Artigo: Grupo que analisa normas de fundos de pensão é oportunidade para rever leis – por Flavio Martins Rodrigues e Larissa Vieira Bosco*

Flavio Martins Rodrigues

Foi promulgado o Decreto nº 11.543, de 1º de junho, que instituiu grupo de trabalho com o objetivo de elaborar propostas de revisão da regulação do segmento fechado de previdência complementar, administrado pelos fundos de pensão.

O grupo conta com a participação de representantes do governo e da sociedade civil, neste caso com indicações da Associação Brasileira das Entidades Fechadas de Previdência Complementar (Abrapp), Associação Nacional dos Participantes de Fundos de Pensão e dos Beneficiários de Saúde Suplementar de Autogestão (Anapar) e a representação dos patrocinadores de fundos de pensão.

As reuniões do grupo poderão contar com a participação de especialistas e representantes de outros órgãos e entidades, públicos e privados.

O decreto ainda determina que o GT crie até três comissões temáticas para elaborar estudos e propostas sobre: 1) avaliação e registro de títulos e valores mobiliários, processo de escolha de dirigentes e conselheiros e equacionamento de déficit atuarial relativo ao exercício de 2022; 2) retirada de patrocínio e rescisão unilateral de convênio de adesão; e 3) procedimentos e critérios específicos para a apuração e o tratamento dos resultados dos planos de benefícios.

Esses temas têm se colocado de forma prática no âmbito de entidades de previdência.

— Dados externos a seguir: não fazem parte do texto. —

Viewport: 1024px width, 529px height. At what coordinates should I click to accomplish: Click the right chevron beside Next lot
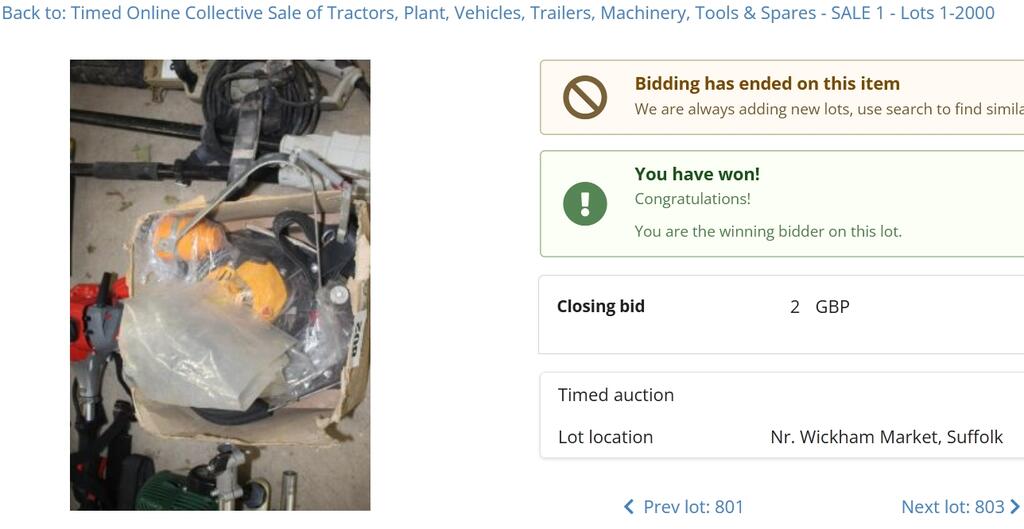(x=1014, y=507)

Contudo, a nosso ver, é necessário que haja uma reflexão sobre o nível de regulação dos setores privados supervisionados pelo Estado e a necessidade de incentivos para o segmento.

A previdência complementar, por força do artigo 202 da Constituição, é inerentemente privada. Apesar desta imposição constitucional, nos últimos anos, houve uma intensa edição de normas regulatórias cujo conteúdo (e mesmo seus conceitos fundamentais) precisam ser repensados. Os conceitos próprios da gestão bancária, por exemplo, não parecem cabíveis para os fundos de pensão.

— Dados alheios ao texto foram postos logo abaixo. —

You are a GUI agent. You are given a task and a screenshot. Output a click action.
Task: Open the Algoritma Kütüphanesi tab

Assim, espera-se que o grupo avalie uma desregulamentação do setor, deixando aos agentes privados maior autonomia para propor soluções específicas de acordo com as peculiaridades de suas entidades e dos planos que são administrados em favor dos participantes, assistidos e patrocinadores, sempre sob supervisão da Previc e dentro dos balizadores das Leis Complementares 109/2001 e 108/2001.

A previdência complementar fechada não tem apresentado um crescimento real nas últimas décadas, deixando muitos trabalhadores sem acesso a essa forma tão eficiente de segurança social. Ademais, temos a ausência de uma poupança nacional de longo prazo, qualidade própria das reservas garantidoras dos planos de previdência administrados pelos fundos de pensão.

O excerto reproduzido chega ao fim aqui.